↓

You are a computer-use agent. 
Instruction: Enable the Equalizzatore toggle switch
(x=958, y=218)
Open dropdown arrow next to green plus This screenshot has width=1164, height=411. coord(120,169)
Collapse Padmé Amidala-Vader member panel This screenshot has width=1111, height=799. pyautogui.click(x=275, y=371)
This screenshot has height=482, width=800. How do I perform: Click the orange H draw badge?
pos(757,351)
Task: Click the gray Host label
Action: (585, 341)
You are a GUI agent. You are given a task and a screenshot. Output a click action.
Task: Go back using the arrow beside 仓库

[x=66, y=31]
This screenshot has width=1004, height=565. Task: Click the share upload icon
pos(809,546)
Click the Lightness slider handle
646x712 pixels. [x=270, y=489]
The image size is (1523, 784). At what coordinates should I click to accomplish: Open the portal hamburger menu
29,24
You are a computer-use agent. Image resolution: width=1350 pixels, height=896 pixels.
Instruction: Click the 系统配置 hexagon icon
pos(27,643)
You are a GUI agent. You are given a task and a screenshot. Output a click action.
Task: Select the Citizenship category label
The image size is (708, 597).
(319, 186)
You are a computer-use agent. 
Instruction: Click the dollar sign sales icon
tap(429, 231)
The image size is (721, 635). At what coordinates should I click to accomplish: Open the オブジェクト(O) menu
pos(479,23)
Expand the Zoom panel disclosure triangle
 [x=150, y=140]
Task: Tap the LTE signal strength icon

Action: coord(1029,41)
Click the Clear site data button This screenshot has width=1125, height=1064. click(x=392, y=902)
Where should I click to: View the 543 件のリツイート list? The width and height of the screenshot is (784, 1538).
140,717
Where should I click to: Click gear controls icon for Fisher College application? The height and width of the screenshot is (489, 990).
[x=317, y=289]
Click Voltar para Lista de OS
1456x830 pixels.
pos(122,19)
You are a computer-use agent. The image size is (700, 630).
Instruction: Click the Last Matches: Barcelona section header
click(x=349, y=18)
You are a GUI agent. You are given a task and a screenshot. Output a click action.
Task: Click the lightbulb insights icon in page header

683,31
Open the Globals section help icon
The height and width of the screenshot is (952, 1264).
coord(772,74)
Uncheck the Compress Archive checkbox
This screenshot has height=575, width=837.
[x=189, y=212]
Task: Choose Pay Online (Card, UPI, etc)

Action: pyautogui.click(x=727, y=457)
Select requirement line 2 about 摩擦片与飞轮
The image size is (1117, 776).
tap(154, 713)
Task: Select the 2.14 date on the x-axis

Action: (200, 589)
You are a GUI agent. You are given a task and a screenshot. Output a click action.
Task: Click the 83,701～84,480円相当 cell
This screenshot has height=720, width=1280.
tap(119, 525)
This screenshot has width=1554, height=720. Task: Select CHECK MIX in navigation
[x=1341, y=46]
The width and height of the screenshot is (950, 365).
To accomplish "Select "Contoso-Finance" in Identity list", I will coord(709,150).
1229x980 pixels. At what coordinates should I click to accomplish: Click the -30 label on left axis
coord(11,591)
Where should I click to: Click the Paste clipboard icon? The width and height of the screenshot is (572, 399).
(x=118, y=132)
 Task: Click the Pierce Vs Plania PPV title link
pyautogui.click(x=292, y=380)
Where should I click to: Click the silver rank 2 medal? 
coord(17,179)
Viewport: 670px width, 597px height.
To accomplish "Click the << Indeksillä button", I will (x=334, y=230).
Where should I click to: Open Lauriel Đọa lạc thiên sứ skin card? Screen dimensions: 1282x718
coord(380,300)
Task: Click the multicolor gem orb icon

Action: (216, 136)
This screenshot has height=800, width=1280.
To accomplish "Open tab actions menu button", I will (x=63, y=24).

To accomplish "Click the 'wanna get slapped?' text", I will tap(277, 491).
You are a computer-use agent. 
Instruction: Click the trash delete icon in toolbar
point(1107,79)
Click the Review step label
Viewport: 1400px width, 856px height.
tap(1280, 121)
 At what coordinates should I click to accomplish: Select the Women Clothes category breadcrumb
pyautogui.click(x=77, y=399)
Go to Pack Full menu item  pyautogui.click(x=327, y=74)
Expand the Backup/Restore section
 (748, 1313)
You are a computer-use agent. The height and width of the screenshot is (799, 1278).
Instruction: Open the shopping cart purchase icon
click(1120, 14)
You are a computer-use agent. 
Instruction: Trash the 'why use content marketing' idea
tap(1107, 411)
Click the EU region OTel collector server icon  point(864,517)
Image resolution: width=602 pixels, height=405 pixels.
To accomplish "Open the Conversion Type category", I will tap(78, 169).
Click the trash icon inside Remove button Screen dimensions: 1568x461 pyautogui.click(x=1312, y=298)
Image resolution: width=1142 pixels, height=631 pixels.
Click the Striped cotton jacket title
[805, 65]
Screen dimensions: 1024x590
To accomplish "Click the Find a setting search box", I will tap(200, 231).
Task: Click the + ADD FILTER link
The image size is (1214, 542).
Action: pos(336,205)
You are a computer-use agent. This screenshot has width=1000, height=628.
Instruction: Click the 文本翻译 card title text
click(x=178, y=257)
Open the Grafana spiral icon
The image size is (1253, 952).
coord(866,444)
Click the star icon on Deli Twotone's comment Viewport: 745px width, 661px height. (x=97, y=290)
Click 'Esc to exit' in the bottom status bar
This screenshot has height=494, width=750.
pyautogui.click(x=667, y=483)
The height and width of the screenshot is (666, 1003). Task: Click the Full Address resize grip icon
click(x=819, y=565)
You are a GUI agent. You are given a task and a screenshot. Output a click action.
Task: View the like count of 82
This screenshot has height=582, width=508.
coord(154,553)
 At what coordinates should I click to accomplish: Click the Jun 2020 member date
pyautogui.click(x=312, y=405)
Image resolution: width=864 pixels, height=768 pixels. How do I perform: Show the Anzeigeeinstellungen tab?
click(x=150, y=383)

↑

Check each line of the entries above for the string "will", and return those that contain it.

To accomplish "Select "Contoso-Finance" in Identity list", I will coord(709,150).
To accomplish "Click the << Indeksillä button", I will (x=334, y=230).
To accomplish "Open tab actions menu button", I will (x=63, y=24).
To accomplish "Click the 'wanna get slapped?' text", I will tap(277, 491).
To accomplish "Open the Conversion Type category", I will tap(78, 169).
To accomplish "Click the Find a setting search box", I will tap(200, 231).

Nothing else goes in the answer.